Перед началом съемок на «Мосфильме» устраивались просмотры фильмов мировой классики. Их заказывал сам режиссер, считая, что творческой группе необходимо ознакомиться с приемами и находками современного зарубежного кинематографа. Я впервые тогда посмотрела «Пять легких пьес» Боба Рафелсона с Джеком Николсоном, «Буч Кессиди и Сандэнс Кид» Джорджа Рой Хилла с Робертом Редфордом и Полом Ньюменом, «Бонни и Клайд» Артура Пенна с Фей Данауэй и Уорреном Битти, а также фильмы Роберта Олтмена, которые особенно ценил Кончаловский.
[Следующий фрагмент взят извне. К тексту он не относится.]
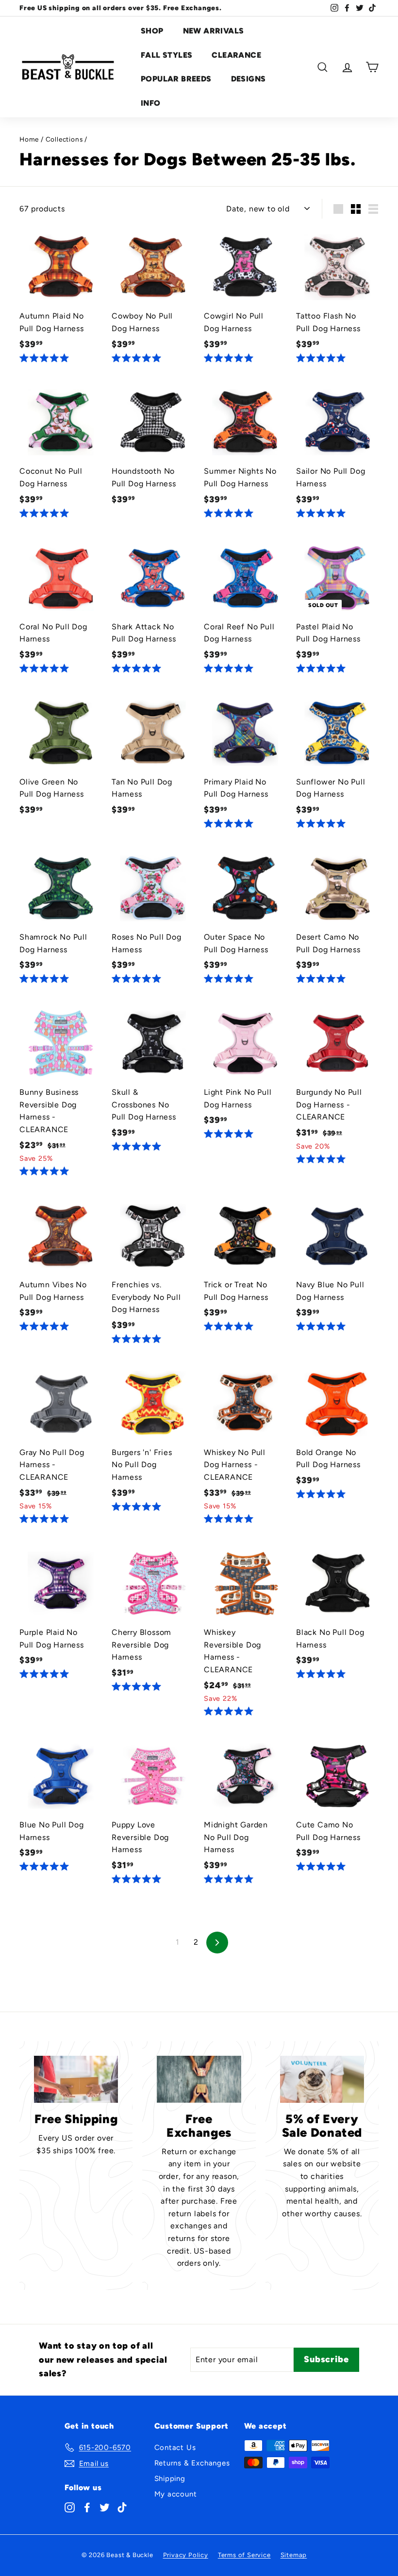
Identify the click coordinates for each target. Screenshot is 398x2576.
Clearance (236, 55)
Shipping (169, 2478)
Наконец я увидела и Ширли Мак Лейн в картине Боба Фосса «Милая Черити». Кончаловский обращал мое внимание на клоунский аспект игры Мак Лейн – он хотел, чтобы я обострила свою характерность. «Смотри, как она хохочет, как открывает рот, – клоун, рыжий клоун в цирке, а как грустит по-детски, почти шарж», – комментировал он ее игру. На просмотрах он сажал меня рядом, и зарождающаяся во мне любовь набухала, как тесто на дрожжах, от тепла, внимания, ощущения нужности. Ему свойственно было желание научить, образовать, приобщить к культурному слою, вывести на другой уровень социальной и внутренней свободы всех, кто его окружал во время совместной работы на картине. Так называемый «ликбез» по-кончаловски распространялся и на толстых теть преклонного возраста, и на светских красавиц, и на девочек и мальчиков, называемых актерами, и на всевозможных старичков и старушек, попадавших в его водоворот на правах своеобразной челяди.
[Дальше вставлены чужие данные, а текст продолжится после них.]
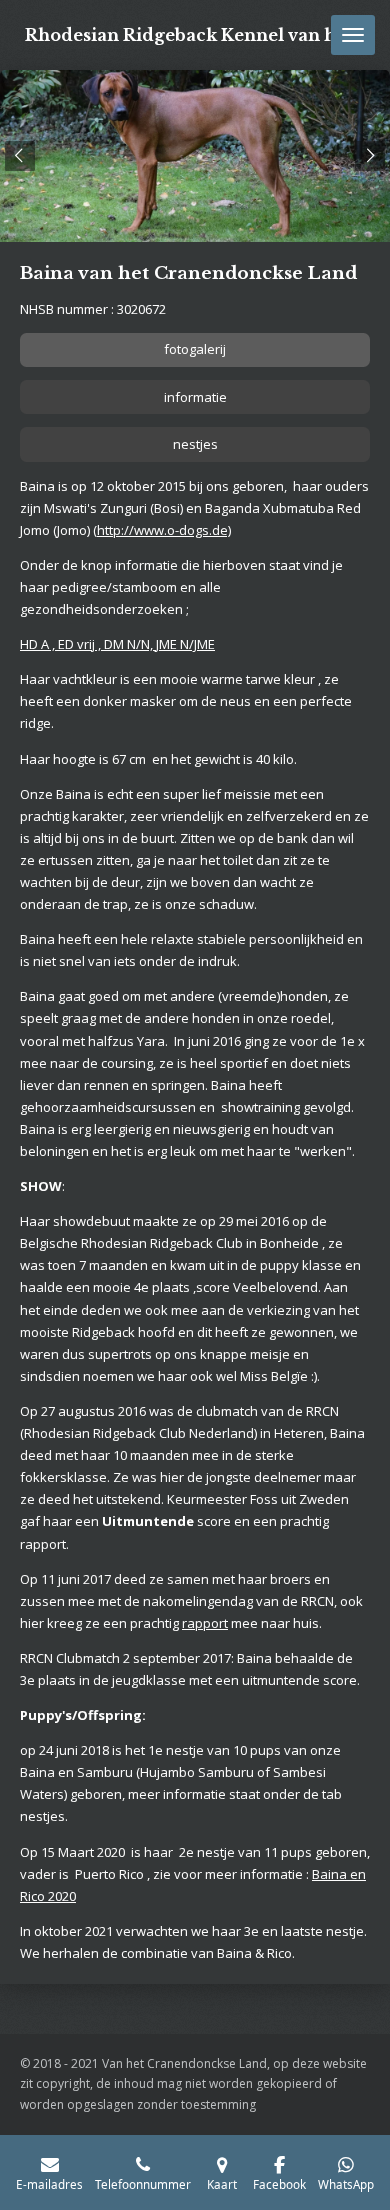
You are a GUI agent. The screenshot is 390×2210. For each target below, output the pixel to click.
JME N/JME (185, 644)
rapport (205, 1623)
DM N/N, (130, 644)
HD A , (39, 644)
В «образовательную» программу входило не только ознакомление с фильмами, фотоальбомами, живописью и музыкальными произведениями, но также в большой степени то, как и чем нужно питаться. В особенности восхвалялось сыроедение и вегетарианство. В качестве аргумента приводился неизменный ослик, который ел травку, и ему этого хватало, тогда как человек, питающийся мясом в конце двадцатого века, приравнивался к хищнику. В пользу сыроедения также предлагалось сравнить навоз травоядных с дерьмом всех остальных – первое не воняет, в отличие от последнего. Лекция о правильном питании могла застигнуть «ученика» в момент поглощения долгожданной котлетки, которую «учитель» клеймил словом «падаль». Пожиратель «падали» рано или поздно переставал питаться на глазах у режиссера или переходил на поощряемую мэтром геркулесовую кашу, дабы приобрести в глазах посвященного окружения киногруппы человеческие черты. Все были в курсе, что у Андрея Сергеевича недавно открылась язва и теперь он вынужден сидеть на специальной диете, потому относились с пониманием к его пристальному вниманию к вопросам здоровья, чем отчасти и объясняли его поиски новых путей.

Философские эскапады также были неотъемлемой частью ежедневного существования Андрея Сергеевича. Он склонялся к западническому воззрению на историю России, цитировал Чаадаева, а говоря о личной свободе, непременно упоминал Ницше и его Заратустру. Модная в то время восточная философия, не успевшая стать популярной в отечестве, уже была на его вооружении. Он штудировал индуизм, буддизм и учение дзен, артикулируя их постулаты всем, кто жаждал знаний или был застигнут врасплох рассуждающим режиссером. Он любил подчеркивать, что сам еще недавно был грубым азиатом, способным из ревности ударить женщину, но что со временем начал превращаться в европейца, уходить от иррациональности страстей в пользу здравомыслия. Не последнюю роль в этом сыграло влияние его жены-француженки: собственно, и сам выбор этой европейской женщины был следствием его изменившихся воззрений.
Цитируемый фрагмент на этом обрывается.